Dose escalation of cabozantinib as a viable option for the treatment of mRCC.

Abstract

636 Background: Cabozantinib (C) is a tyrosin kinase inhibitor (TKI) specific for VEGFR, MET and AXL. The phase-3 registration trial METEOR showed that C significantly improved progression-free and overall survival compared to Everolimus in patients with advanced/metastatic renal cell carcinoma (RCC) after failure of at least one VEGFR TKI and C was granted approval. In METEOR, starting dose for C was 60 mg once daily and dose de-escalation to 40 or 20 mg or stopping of C was done based on toxicity. The median dose was 43 mg. The dose had to be reduced in 62% of patients. By packing insert of C the recommended starting dose is 60 mg.
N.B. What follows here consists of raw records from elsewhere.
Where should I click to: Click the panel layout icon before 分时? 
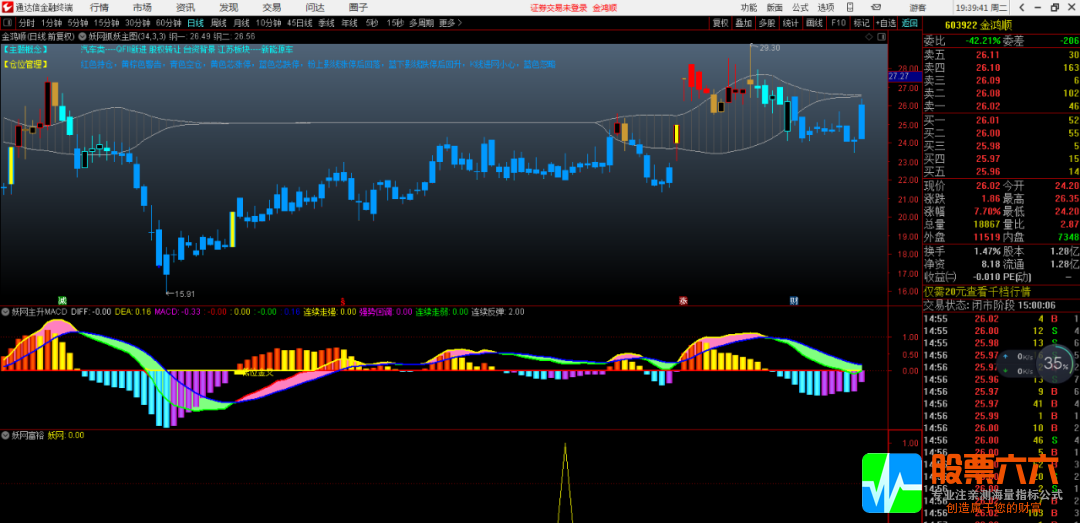[x=8, y=23]
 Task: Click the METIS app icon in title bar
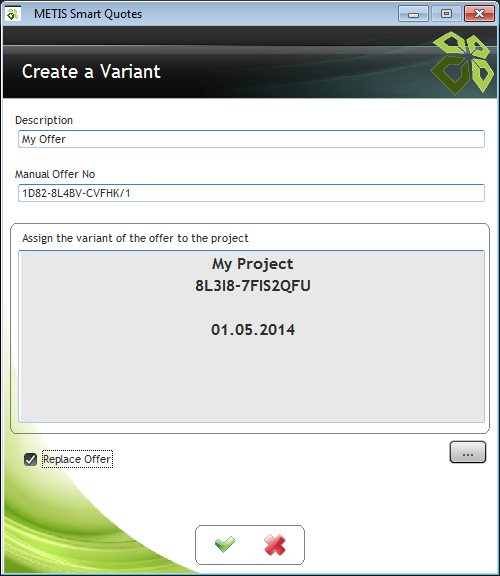point(13,14)
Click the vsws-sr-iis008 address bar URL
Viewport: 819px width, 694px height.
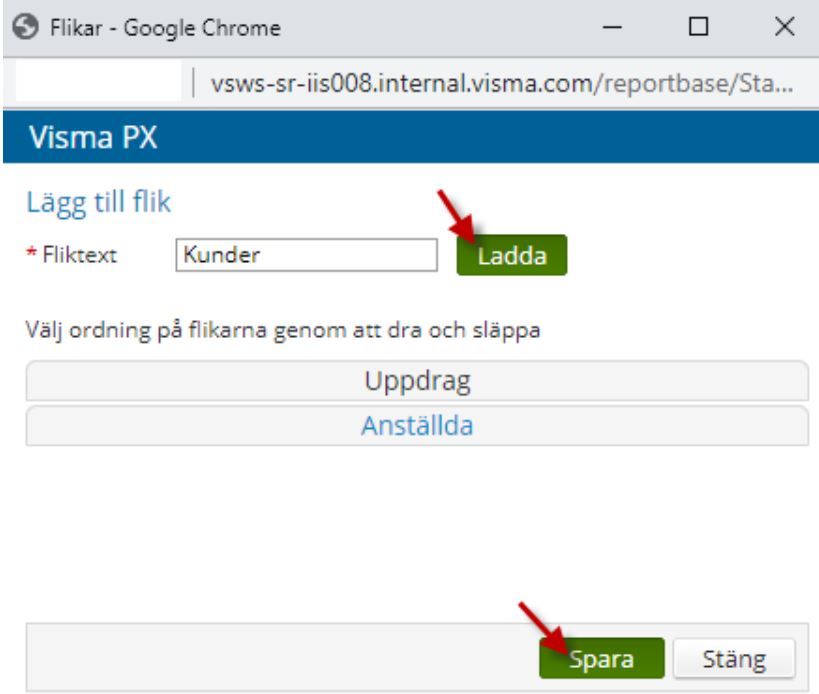coord(500,84)
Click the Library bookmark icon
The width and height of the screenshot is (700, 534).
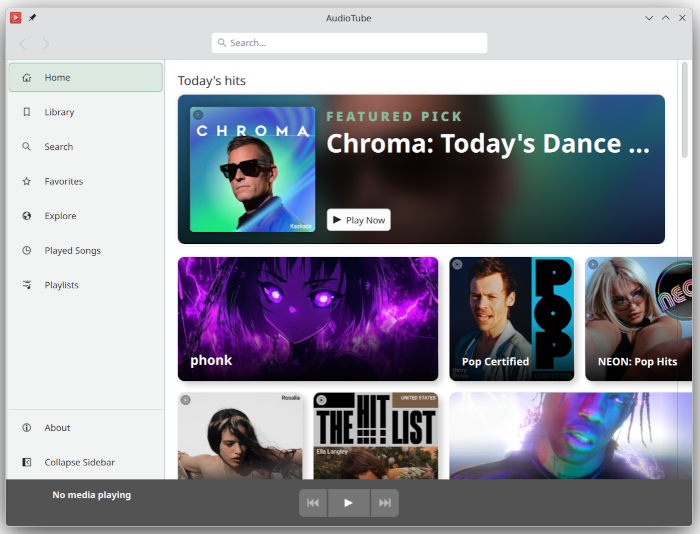pyautogui.click(x=27, y=112)
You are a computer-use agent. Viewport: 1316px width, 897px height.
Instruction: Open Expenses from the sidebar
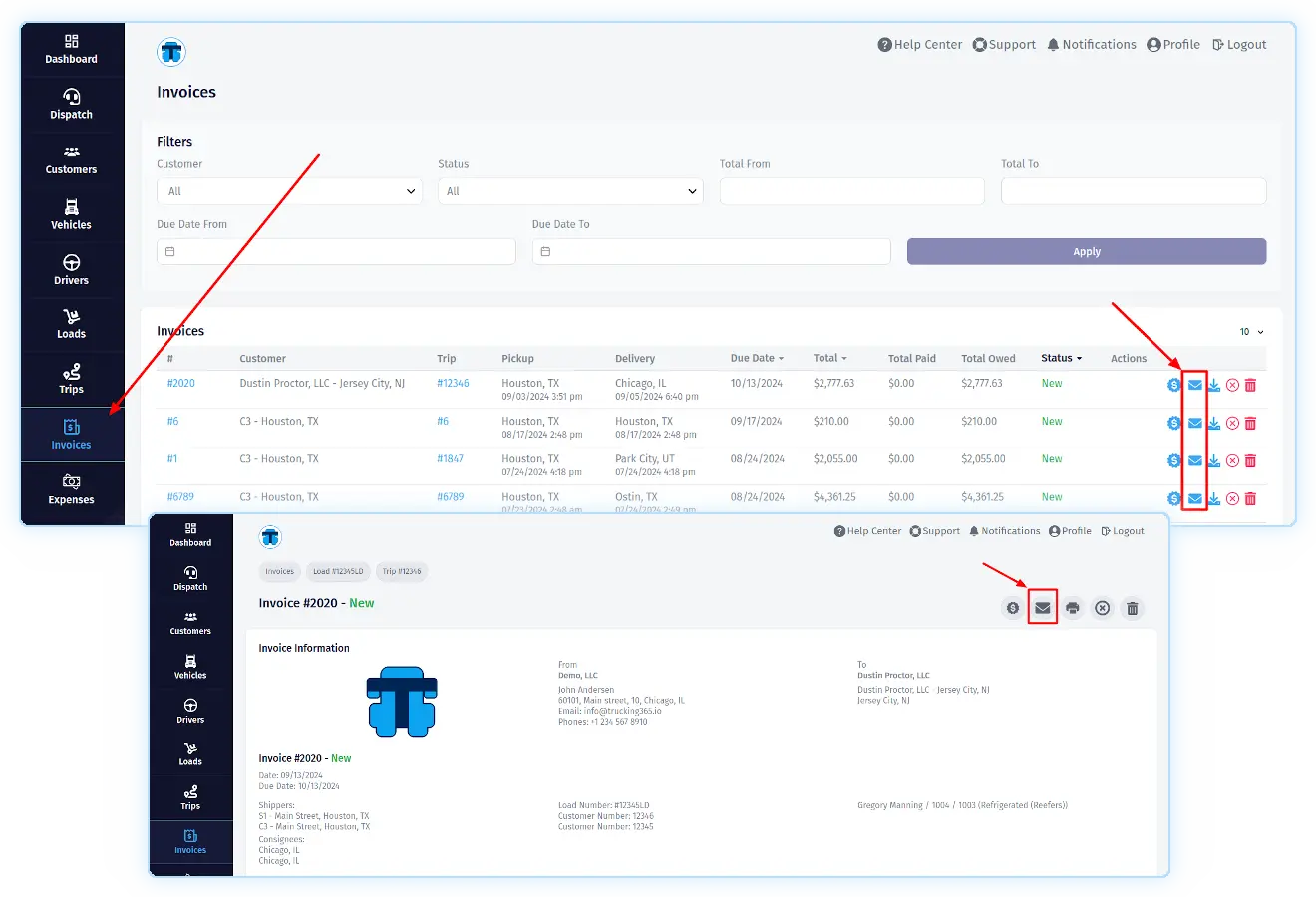click(x=72, y=489)
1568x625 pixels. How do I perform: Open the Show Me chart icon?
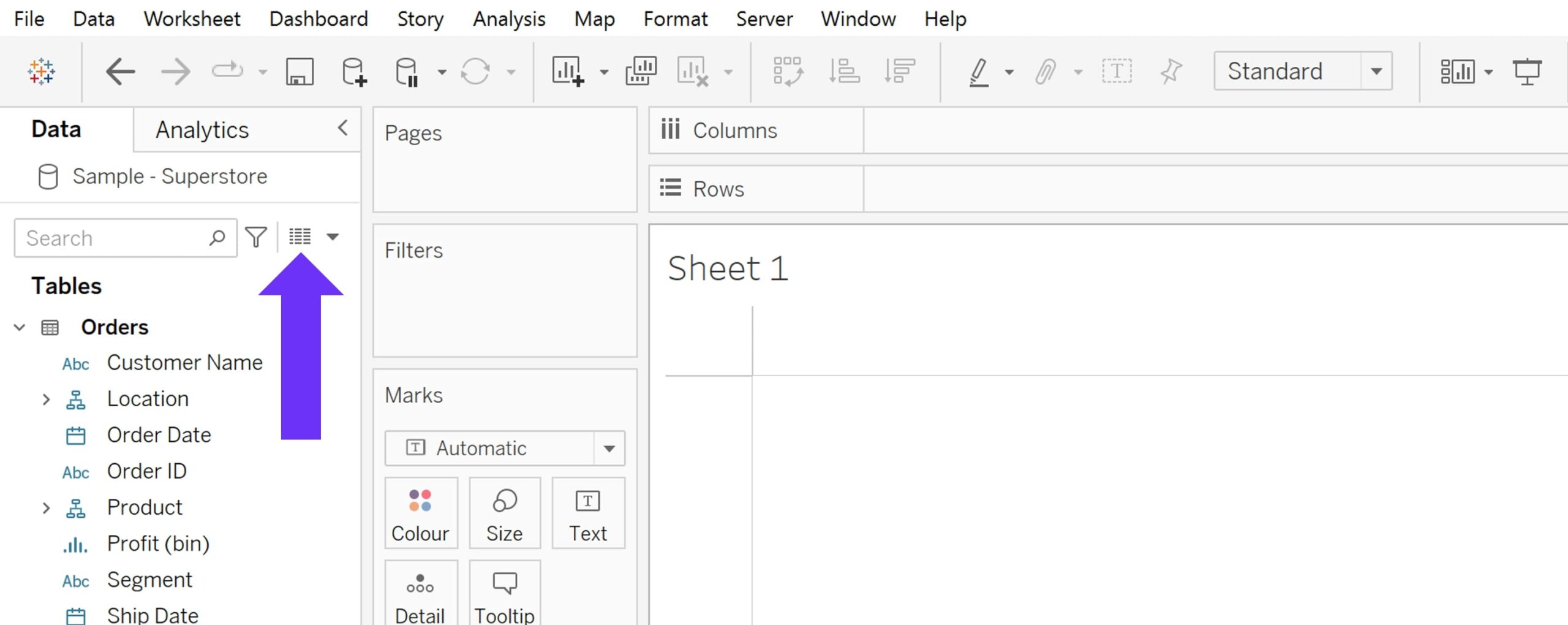(1458, 72)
We assumed that starting with 40 mg of C and escalating to 60 mg after getting accustomed to side effects may lead to a higher median dose of C. Methods: We report 20 RCC patients all started with C 40 mg and escalated to 60 mg when possible. We calculated the median time on therapy and the median dose and determined the best response. Results: The median time on C was 77 days for the patients having stopped therapy (n = 9). The median dose of C for the whole cohort was 46.0 mg. For the patients still on therapy (n = 11), the median dose was 47.7 mg. Eleven (55%) patients could be escalated to 60 mg (10 (91%) remained on 60 mg) and only 5 (25%) of patients had to be de-escalated to 20 mg. C did not have to be stopped due to toxicity. For best response, 47% reached partial remission, 13% stable and 40% progressive disease. Conclusions: Starting with 40 mg of C and escalating to 60 mg when possible may lead to a higher median dose of C compared to standard vice versa and seems to achieve responses comparable with the METEOR trial. These findings are limited by the small number of patients but warrant a prospective trial directly comparing both the escalating and de-escalating dosing schemes.